#! /pub/local/bin/python
#
# The location of your version of python should replace the above.  On
# Unix, the command "which python" will tell you the correct location.
#
# This program computes the boundary slopes of a 2-bridge knot using
# the algorithm of Hatcher and Thurston, Invent. Math. 79, (1983).
# Below, Fig X refers to that figure in their paper.
#
# Written by Nathan Dunfield <nathand@math.uchicago.edu>
#
# Version 1.0.  Dec 4, 1998.
#
# The first function returns a list of the branched surfaces in the
# complement of the two-bridge knot p/q which carry an incompressible
# surface.  Surfaces are stored as:

class surface:
    expansion = []  
    slope = 0

# where expansion is the corresponding continued fraction expansion of
# p/q:  [b1, b2, ... , bn] -> 1/b1 - 1/b2 + 1/b3 ... 

def branched_surfaces(p, q):
    # check input

    if not (0 < p < q): raise ValueError, "must have 0 < p < q"

    # Branched surfaces carrying incompressible surfaces correspond to
    # minimal paths in the heavy edges of the in Fig 5.  The union of
    # the heavy edges will be called D.  The a_i in Fig. 5 are given
    # by

    a = positive_continued_fraction_expansion(p, q)

    # Paths in D are kept track of by a list of the vertices.  The
    # vertices are labeled [-1, k] were i is vertex opposite a_i in
    # Fig. 5 (I start a_i at a_0, not a_1, to be consistent with how
    # python index arrays) .  Thus vertices on the top edge of D are
    # odd, and those on the bottom edge are even.

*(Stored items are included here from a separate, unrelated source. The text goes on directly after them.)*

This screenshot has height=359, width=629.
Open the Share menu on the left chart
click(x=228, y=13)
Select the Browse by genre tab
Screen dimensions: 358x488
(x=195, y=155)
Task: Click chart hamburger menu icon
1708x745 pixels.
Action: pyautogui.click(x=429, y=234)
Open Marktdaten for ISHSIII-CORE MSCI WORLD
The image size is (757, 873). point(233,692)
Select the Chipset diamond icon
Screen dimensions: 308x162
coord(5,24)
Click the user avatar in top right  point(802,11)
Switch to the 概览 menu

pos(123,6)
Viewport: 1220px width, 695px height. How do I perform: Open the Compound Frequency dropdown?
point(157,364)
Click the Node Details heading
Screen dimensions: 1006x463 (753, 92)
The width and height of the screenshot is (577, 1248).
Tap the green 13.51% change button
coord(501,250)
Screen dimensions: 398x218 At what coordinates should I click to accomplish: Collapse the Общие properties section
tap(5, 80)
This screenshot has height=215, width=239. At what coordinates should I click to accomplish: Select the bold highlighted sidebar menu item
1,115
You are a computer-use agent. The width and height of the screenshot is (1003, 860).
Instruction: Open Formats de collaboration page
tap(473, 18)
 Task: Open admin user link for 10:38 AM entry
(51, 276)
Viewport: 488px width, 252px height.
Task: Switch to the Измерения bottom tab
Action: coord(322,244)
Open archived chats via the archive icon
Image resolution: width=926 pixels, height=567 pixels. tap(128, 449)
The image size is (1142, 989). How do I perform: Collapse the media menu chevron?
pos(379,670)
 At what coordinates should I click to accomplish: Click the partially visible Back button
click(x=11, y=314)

    paths = minimal_edge_paths(a)

    # Next, we compute the continued fraction expansion corresponding
    # to each edge path, and create the corresponding branched
    # surfaces.

    surfaces = []
    for path in paths:
	surfaces.append(surface_from_path(path, a))
	
    # We compute the slopes of the surfaces:

    twist = seifert_twist(surfaces)
    
    for s in surfaces:
   	compute_slope(s, twist)

    return surfaces
   
def print_surfaces(surfaces):
    for s in surfaces:
	print s.expansion, s.slope

# returns the list of boundary slopes of surfaces with no repeats

def slopes(surfaces):
    slopes = []
    for s in surfaces:
	slopes.append(s.slope)

    slopes.sort()
    unique_slopes = [slopes[0]]
    for slope in slopes[1:]:
	if slope != unique_slopes[-1]: 
	    unique_slopes.append(slope)

    return unique_slopes

# We will need the following

from gcd_tools import*    #gcd, positive_continued_fraction_expansion

# see above for description 

def minimal_edge_paths(a):
    if len(a) < 1: raise ValueError, "input trivial"

    k = len(a)

    # paths start at vertex -1 and end at vertex k
    # there are two possible initial paths

    paths = [ [-1, 1], [-1, 0] ]
    final_paths = []

    # create paths recursively

    while len(paths) != 0:
	new_paths = []
	for path in paths:
	    # check to see if the path has reached the last vertex
	    
	    if path[-1] == k:
		final_paths.append(path)
		continue

	    # otherwise, there are two possible continuations.   The first is:

	    path1 = path[:] + [path[-1] + 1]

	    # We check if it is minimal.  A path is minimal as long as
	    # it doesn't go from j to j + 1 to j + 2 with a_(j+1) = 1.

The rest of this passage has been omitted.